Он и вправду был серьезен? Определенно, он казался таким.
Она всхлипнула и вытерла глаза руками.
– Нет, это я вела себя по-дурацки. Извините.
Он подарил ей легкую, очаровательную улыбку.
– Все в порядке. Правда. Я понимаю.
Брайд уставилась на него с недоверием. Почему этот мужчина был так добр к ней? В этом нет смысла.
Может, это сон?
Пытаясь восстановить собственное достоинство, она достала подписанный им чек.
– Вот, – сказала она, отдавая чек ему.
– Зачем вы даете мне это?
– О, перестаньте. Никто не покупает такое дорогое украшение совершенно незнакомому человеку.
Но он не взял его. Вместо этого, достал коробочку из пакета, развернул ее и снова надел ленту на ее шею. Контраст между его горячими ладонями и холодными бусинами вызвал у нее дрожь.
Переплетя пальцы с завитками ее волос, он глядел на Брайд, как на восхитительный десерт, который умирал от желания попробовать.
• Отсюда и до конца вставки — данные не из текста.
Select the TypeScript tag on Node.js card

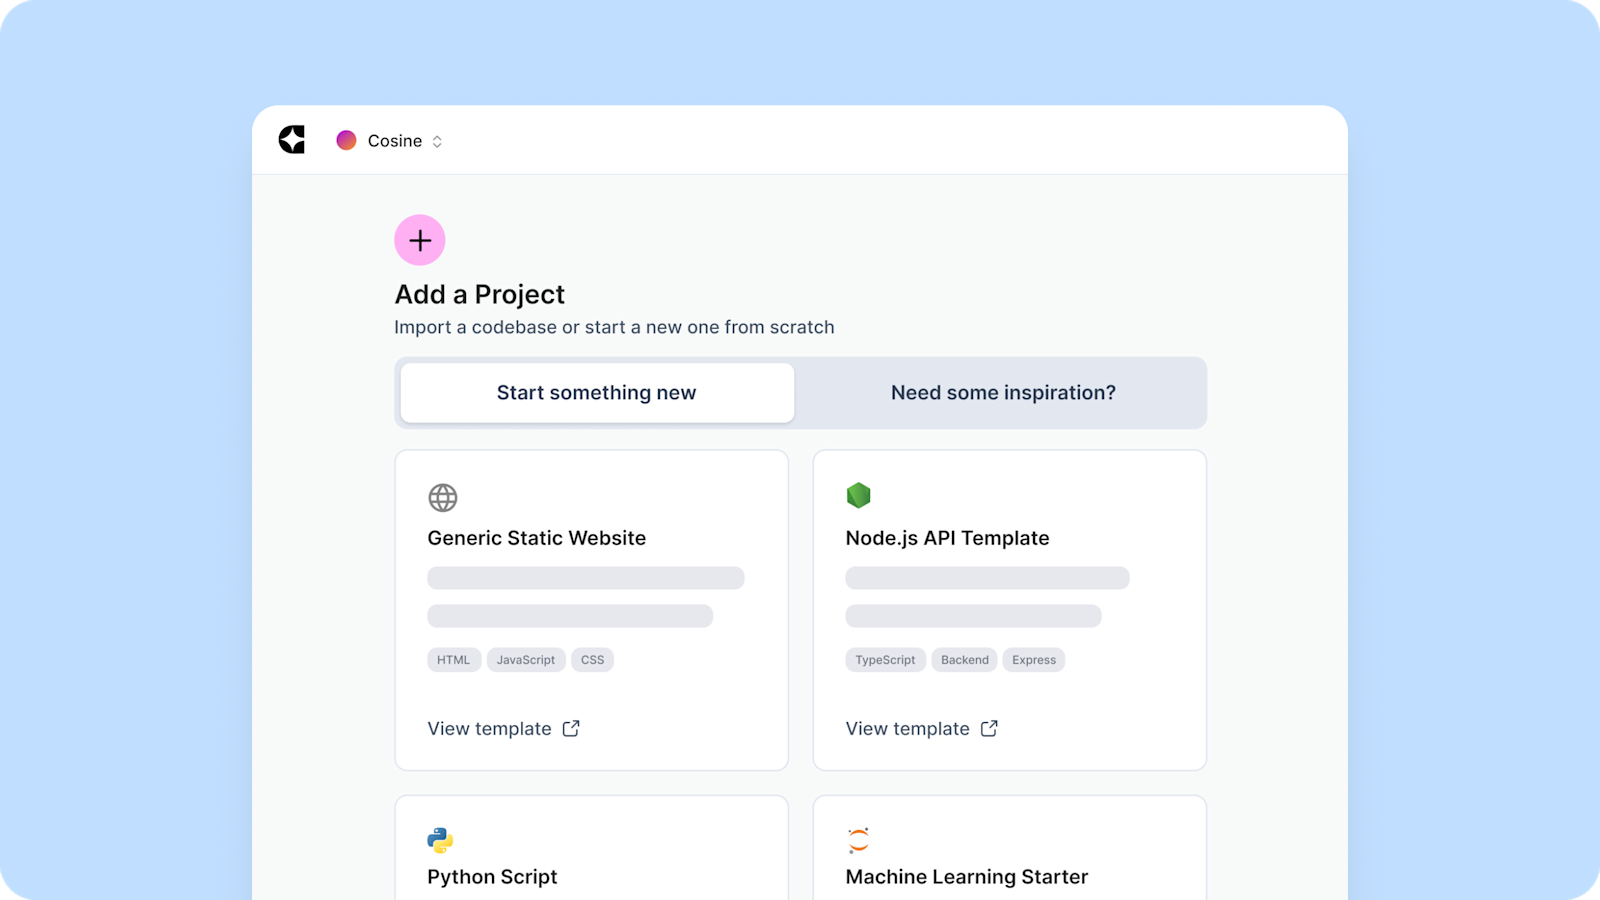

На нее никогда не глядели так страстно. И этот красивый мужчина просто не мог смотреть на нее подобным взглядом.
– Оно создано для вас. Никакая другая женщина не смогла бы оценить его по достоинству.
Глаза Брайд наполнились слезами, но она быстро сморгнула их не дожидаясь, когда он начнет вызывать ей психиатра. Жар его ладоней обжигал кожу.
– Что? Вы проиграли пари или что-то еще?
– Нет.
– Тогда почему вы так добры ко мне?
Он дернул головой, как будто ее вопрос поставил его в тупик.